Sida : la circoncision pourrait réduire l’épidémie de 25%

Par Afsané Sabouhi

Un programme de circoncision en Afrique du Sud confirme à large échelle la réduction de 60% de l’infection par le VIH chez les hommes circoncis.

Dita Alangkara/AP/SIPA

Trois études, menées en Afrique du Sud, au Kenya et en Ouganda, avaient démontré en 2005 et 2007 que la circoncision réduisait le risque d’être infecté par le VIH de 50 à 60%. L’OMS avait alors aussitôt recommandé d’en faire une stratégie de prévention additionnelle contre le VIH dans les pays fortement touchés. Mais une fois sortis des conditions très encadrées des études expérimentales, il restait à prouver que des programmes de circoncision volontaire pouvaient être acceptés par les populations locales et donner les mêmes résultats de réduction du risque d’infection.

 

C’est cette transposition réussie d’un résultat expérimental dans « la vraie vie » que viennent de démontrer le Pr Bertran Auvert et ses collègues sud-africains et américains.
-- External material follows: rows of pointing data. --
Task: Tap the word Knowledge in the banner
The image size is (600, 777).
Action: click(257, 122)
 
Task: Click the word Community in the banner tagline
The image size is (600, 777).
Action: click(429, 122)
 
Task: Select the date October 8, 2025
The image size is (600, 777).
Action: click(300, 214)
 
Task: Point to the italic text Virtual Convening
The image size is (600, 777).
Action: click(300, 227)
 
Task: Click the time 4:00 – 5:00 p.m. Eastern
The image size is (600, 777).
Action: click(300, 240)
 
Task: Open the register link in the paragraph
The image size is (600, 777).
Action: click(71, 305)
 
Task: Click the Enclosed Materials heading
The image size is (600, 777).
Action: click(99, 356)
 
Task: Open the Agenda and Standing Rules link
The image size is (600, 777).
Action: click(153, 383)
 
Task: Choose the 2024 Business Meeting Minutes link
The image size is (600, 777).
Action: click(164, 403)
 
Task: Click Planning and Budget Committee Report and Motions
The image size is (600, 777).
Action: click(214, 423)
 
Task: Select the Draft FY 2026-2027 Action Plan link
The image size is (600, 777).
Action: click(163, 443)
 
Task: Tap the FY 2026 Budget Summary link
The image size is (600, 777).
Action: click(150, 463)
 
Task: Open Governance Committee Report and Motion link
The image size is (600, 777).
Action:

Réalisée dans le bidonville d’Orange Farm en Afrique du Sud, leur étude, publiée mercredi dans la revue Plos Medicine confirme l’acceptation et l’efficacité d’un programme de circoncision volontaire à large échelle. Entre 2007 et 2011, plus de 20000 hommes âgés de 15 à 49 ans ont accepté la circoncision gratuite et médicalisée proposée dans le cadre d’un large programme d’information et de prévention.


Ecoutez le Pr Bertran Auvert
, professeur de santé publique à l’Université de Versailles Saint-Quentin en Yvelines : « En 3 ans, on est passé de 15 à 50% d’hommes circoncis et même 60% chez les jeunes. L’acceptation est très bonne, dans une région où la circoncision n’est pas une pratique usuelle. »  



Parmi ces hommes nouvellement circoncis, les chercheurs ont retrouvé exactement l’effet observé lors des études expérimentales, le taux de nouvelles infections a été réduit de 57 à 61%. Ils estiment qu’en l’absence du programme de circoncision volontaire, la prévalence du VIH aurait été 19% plus élevée au sein de ce bidonville et 28% plus élevée parmi les 15-29 ans. Fait rassurant, les chercheurs ont observé que la circoncision n’avait pas modifié le comportement sexuel des volontaires, ni sur leur nombre de partenaires, ni sur le port du préservatif.  

 

Pourquoi la circoncision protège contre le VIH ?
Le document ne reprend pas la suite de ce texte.